Naturalist Intelligence
This type of intelligence is embodied by pet whisperers and those with green thumbs, as well as those who have an empirical view about living things — Darwin had naturalist intelligence, says Hoerr.
Hoerr says educators (like him) have embraced Gardner’s theory to teach children in different ways. “Too often there is a very narrow pathway to learning, and we wonder why kids get turned off from school and they’re not motivated. If I’m a teacher who gets multiple intelligence, I don’t just look at who’s the best reader and who’s the best writer. I also look at who’s the good artist. Who’s a good musician? Who’s really good with their hands? And how can I use that to help children learn? If we say the goal is to learn about the causes of the Civil War, there are lots of different ways to do that — you can learn that through dance, song, art, building things. If you do, you’re going to find more kids learning, motivated, and excited about school.”
What’s more, figuring out your intelligence requires no online quiz — it’s as simple as considering what you’re into doing in your spare time. “When you look at what you choose to do and use those strengths at work, you’re probably going to prosper. We should all reflect on what are our intelligences. What do we do well? How can we bring that to bear with our daily tasks, whether that’s at work getting a paycheck, raising kids, or being a friend?” says Hoerr.

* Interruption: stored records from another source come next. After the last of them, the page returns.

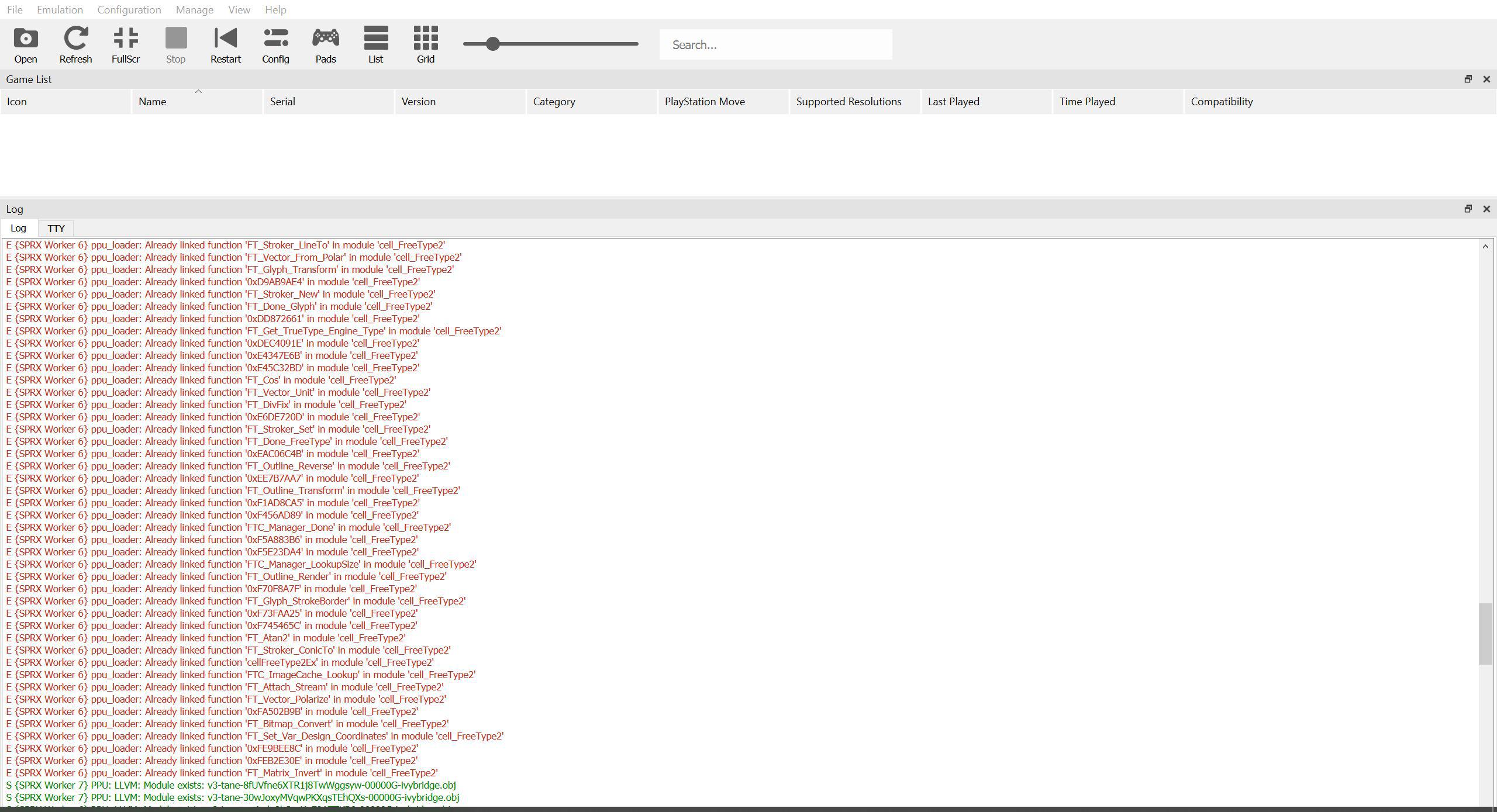Sort by Compatibility column header
This screenshot has height=812, width=1497.
[x=1222, y=102]
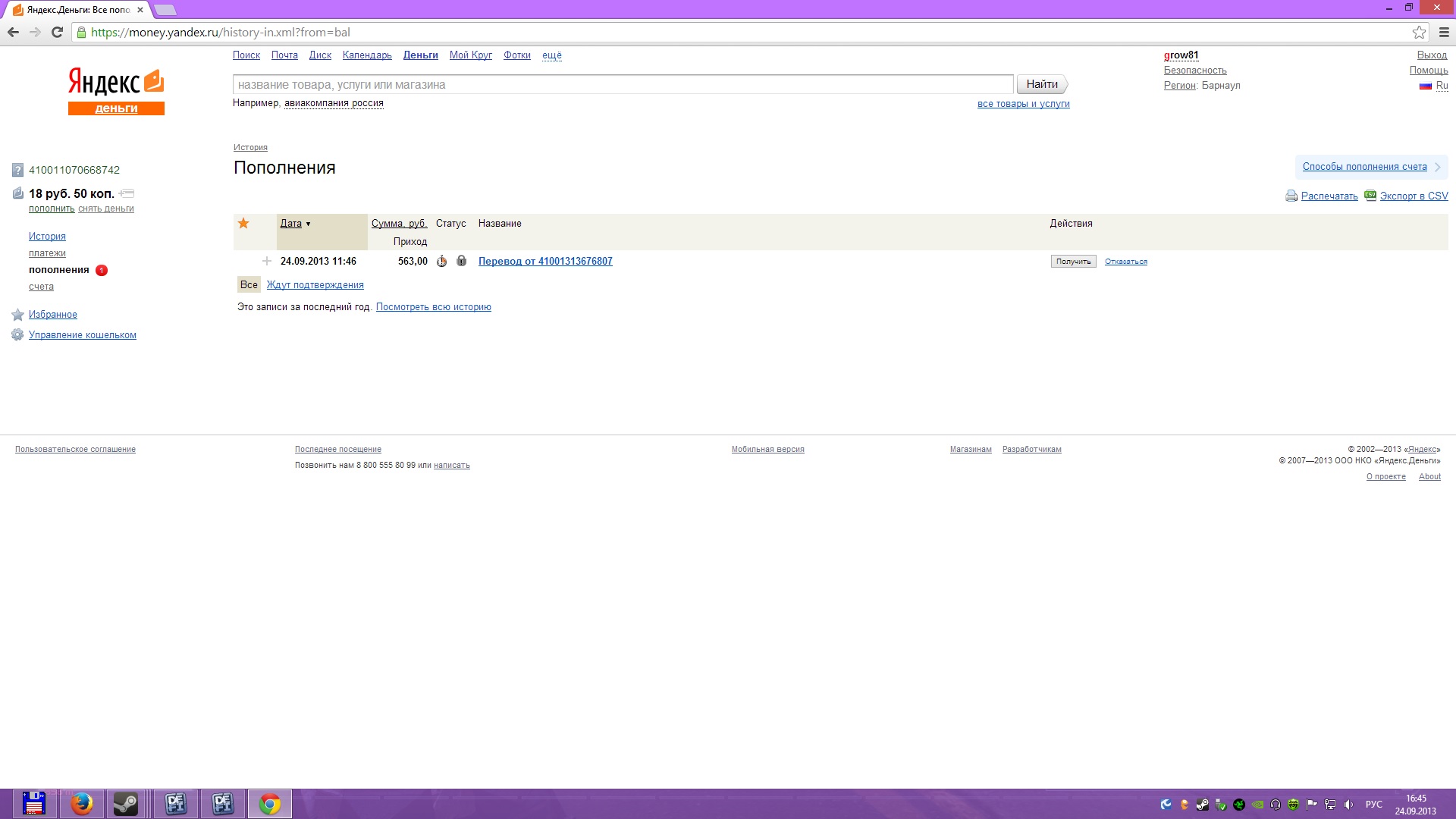Click the product search input field
Image resolution: width=1456 pixels, height=819 pixels.
point(622,85)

“If you’ve got a day job that doesn’t allow you to use your strengths, you’re probably going to feel like you’re beating your head against the wall. We need to look at what we do for fun and ask ourselves, is there a way that could be a part of what I do during the day as well? How can I use what I like to do to succeed?”
On how best to use these insights, Gardner says on Big Think that the answer lies within: “If we lived forever, we could probably develop each intelligence to a very high degree — but life’s very short. If you devote too much attention to one intelligence, you’re not going to have much time to work on other kinds of intelligences. The big question is, should you play to strength, or should you bolster weakness? That’s a value judgment — scientists cannot give you an answer to that. If you want to be a jack of all trades and be very well-rounded, then you’re probably going to want to nurture the intelligences which aren’t that strong. On the other hand, if you’re dead set on really coming to the top of some particular heap, you’re probably going to find the intelligences that you’re strongest at and push those. It’s a question of values, not of science.”